Wednesday, November 14, 2007

Here I Am World

Writing in a completely random( and unknown) blog makes life a tad less miserable. You dispel whatever disease your mind harbored for a week out into the void and no one wants to come out and bite you in the ass for saying the stuff you did(and did not do) last week. The plus side: there is that off-chance that some chronically bored person stumbled onto your secrets and realized how his/her life is actually more miserable that yours. Or not. Oh well. Whatever this does for my sanity.

Here’s something I’d like to dispel. Not because I want to be less miserable, but because I think it’s slowly eating its way into my soul. It’s rotten already and a few more of these thoughts, I’ll eventually become numb… or dead (metaphorically, of course).
November 10, 2007
"There are a couple of things I’d like to write before it spells the end of me. I’ve been trying to convince myself that I’ve finally rid of my demons. They’re here to stay, I suppose. I’m not me without these. Whatever these are. I’ve never taken myself to be that eventual being that wins through natural selection. Because I never have been. I may not have the potential either to become one. I am a catastrophe. And that’s short of dramatic interlude. I’m just… well, screwed. That’s the melodrama of it all.
It’s amazing how the mind works. When is dead set to go into sulk-bite-and-die mode, everything just breaks down in unison---your ego and then your immune system. So what am I talking about? I really don’t know now. My mind just went blank."

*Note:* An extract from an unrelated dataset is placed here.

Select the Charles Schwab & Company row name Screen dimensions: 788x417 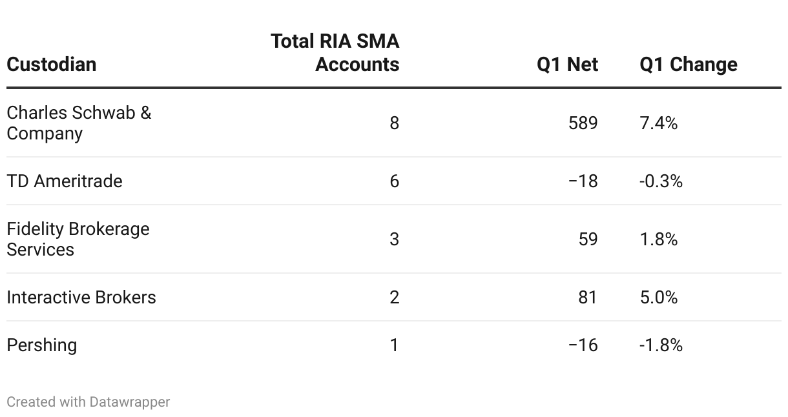click(79, 123)
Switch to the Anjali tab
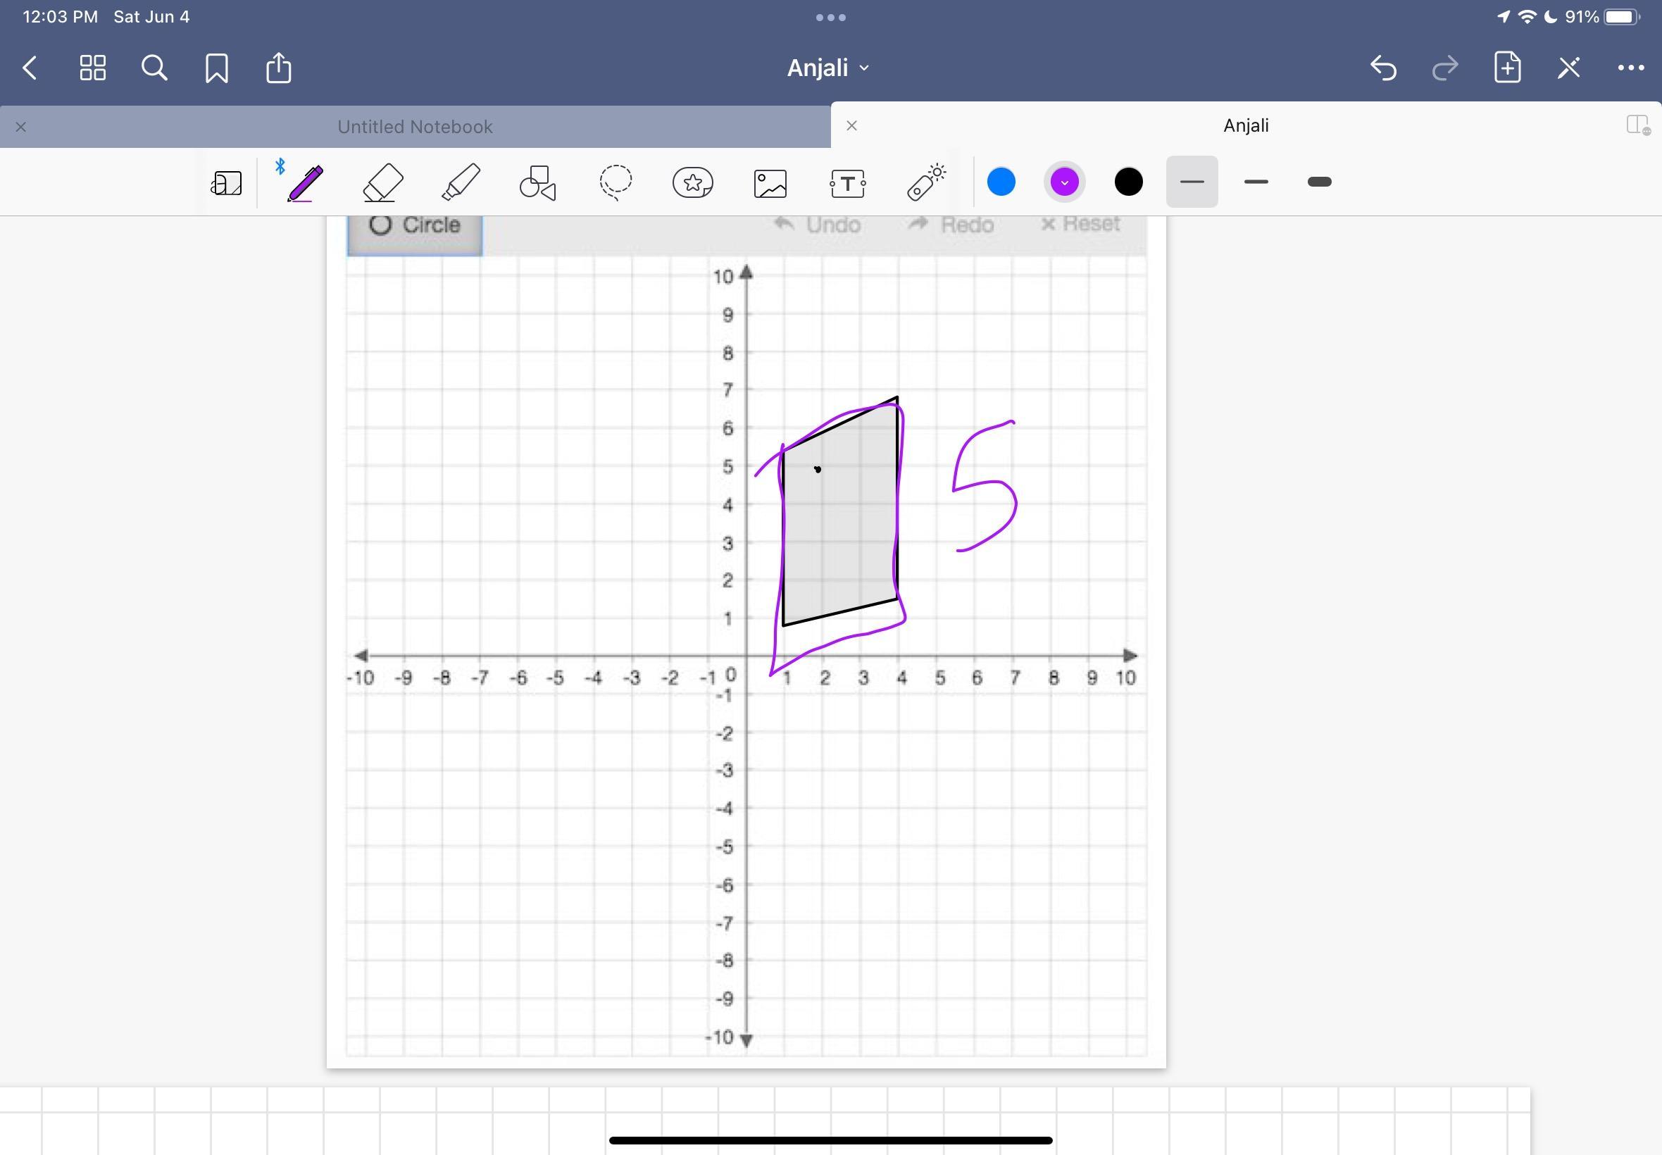The image size is (1662, 1155). 1245,126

I wrote this when I was insane. Fortunately, I snap out of these spells and I return to my usual less morbidly miserable self. When did I become so unhappy? I don't know. I take joy in the little things (or so I try to convince myself). The universe these days, however, has other plans. It wants me to take in the bigger picture. But I cant handle that right now. I'm in between mood swings.
Hopefully, I'll get something out of this "vacation". It hasn't been very therapeutic.